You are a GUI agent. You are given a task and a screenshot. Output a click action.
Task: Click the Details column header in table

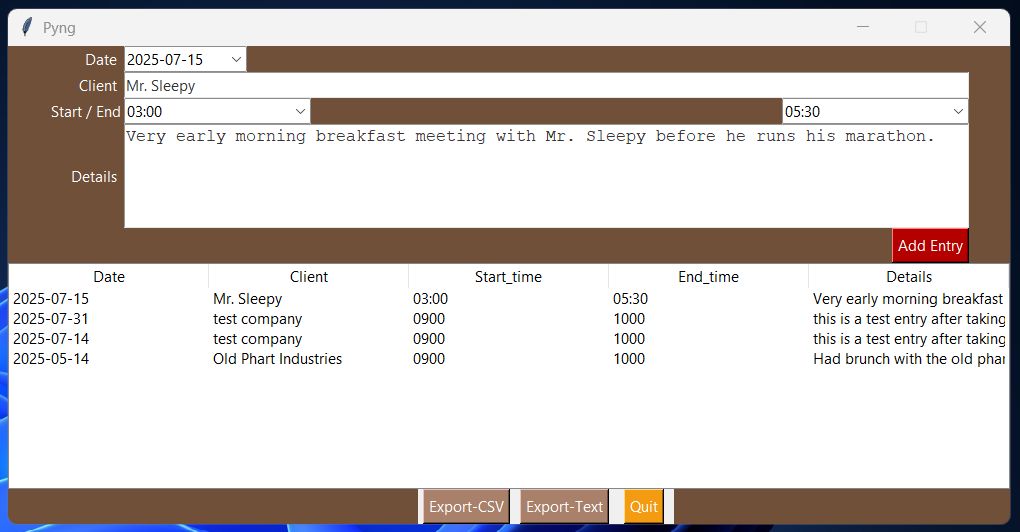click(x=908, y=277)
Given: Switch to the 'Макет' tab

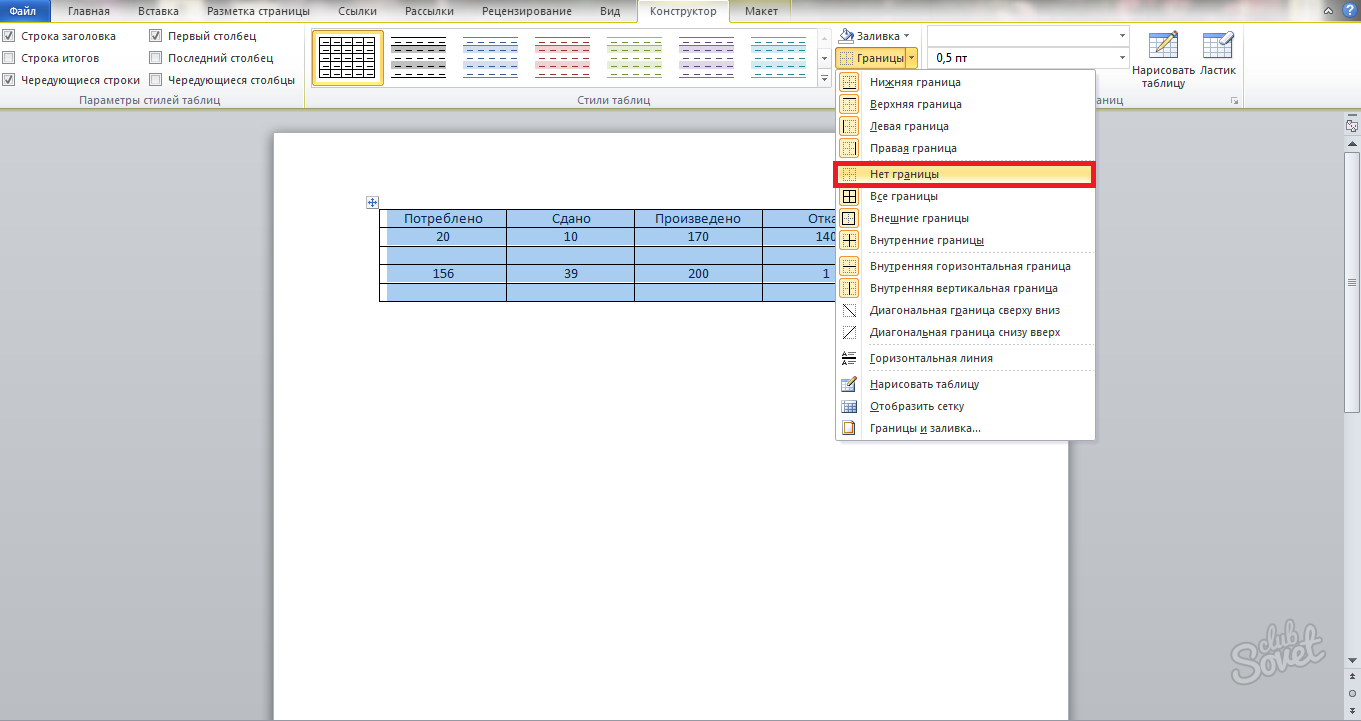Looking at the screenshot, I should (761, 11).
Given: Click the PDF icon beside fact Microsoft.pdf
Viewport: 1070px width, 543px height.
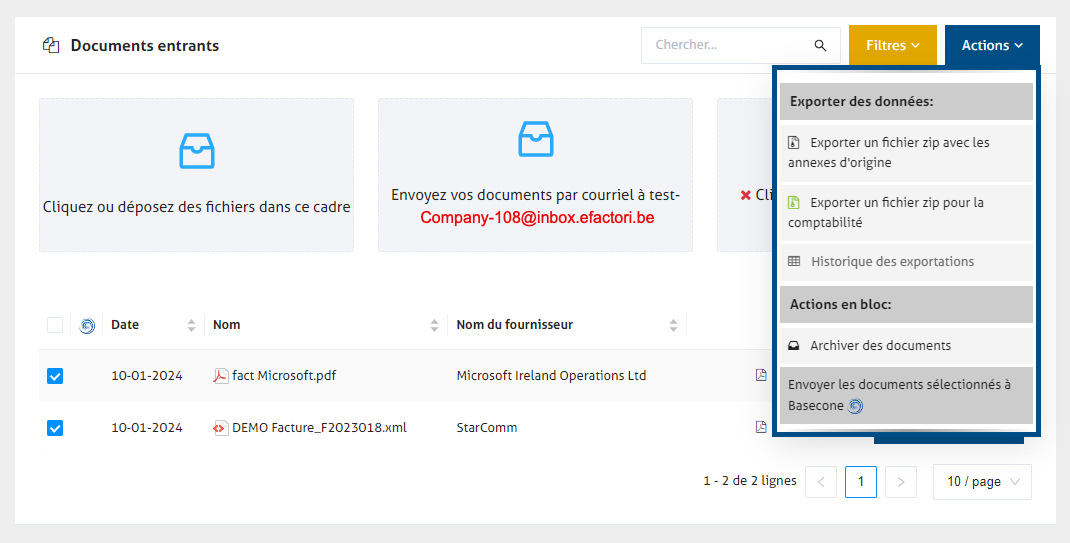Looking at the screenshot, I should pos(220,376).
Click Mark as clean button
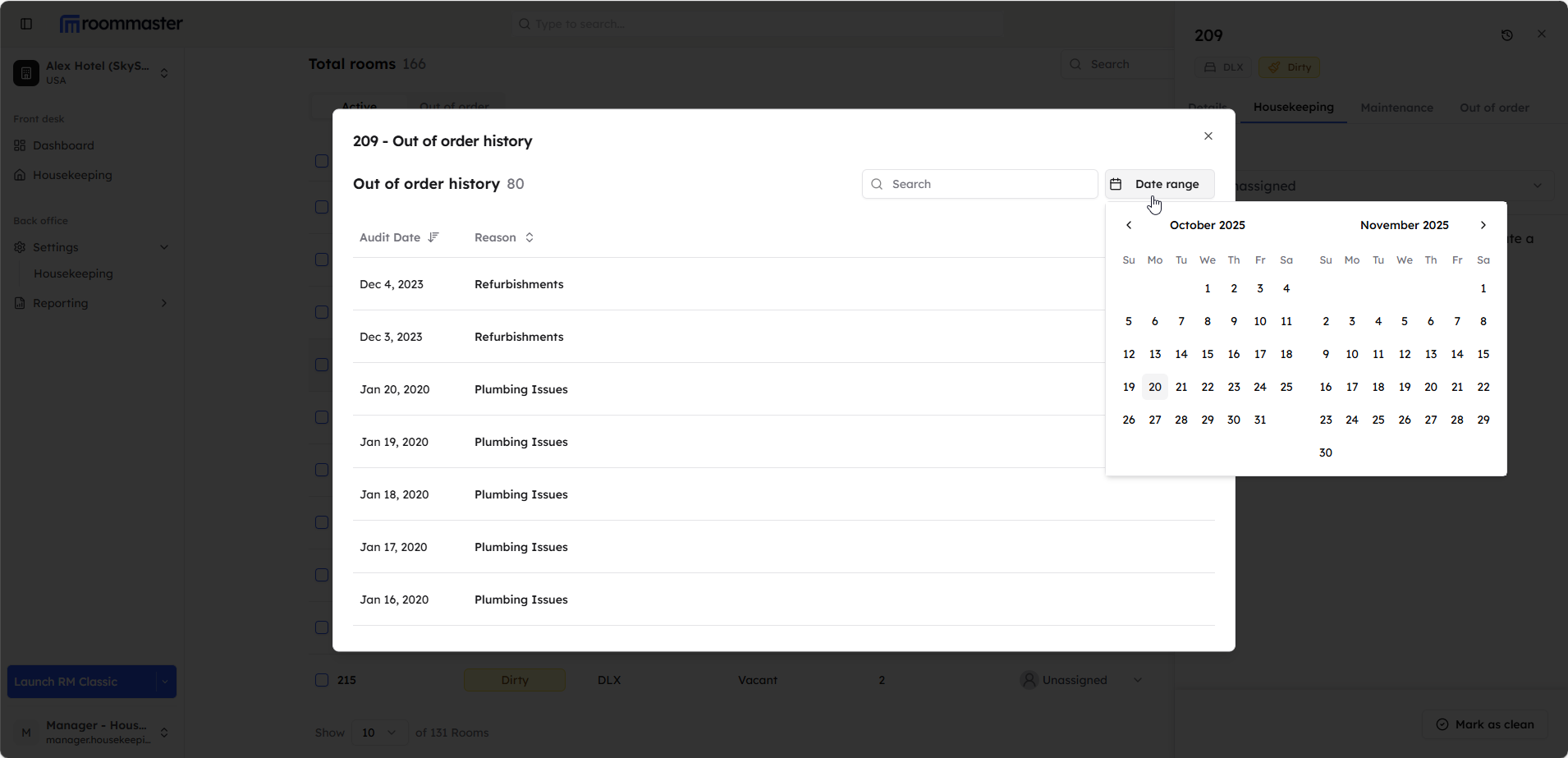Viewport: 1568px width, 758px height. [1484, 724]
......
### PROBLEM DETAILS
Every entry belongs in the answer exactly as written, but no picture does.

### RESPONSE AREA
You are a GUI agent. You are given a task and a screenshot. Output a click action.
Task: Click the Details column header in table

click(x=908, y=277)
Given: Switch to the 'Макет' tab

Looking at the screenshot, I should (761, 11).
Given: Click the PDF icon beside fact Microsoft.pdf
Viewport: 1070px width, 543px height.
Looking at the screenshot, I should pos(220,376).
Click Mark as clean button
Viewport: 1568px width, 758px height. [1484, 724]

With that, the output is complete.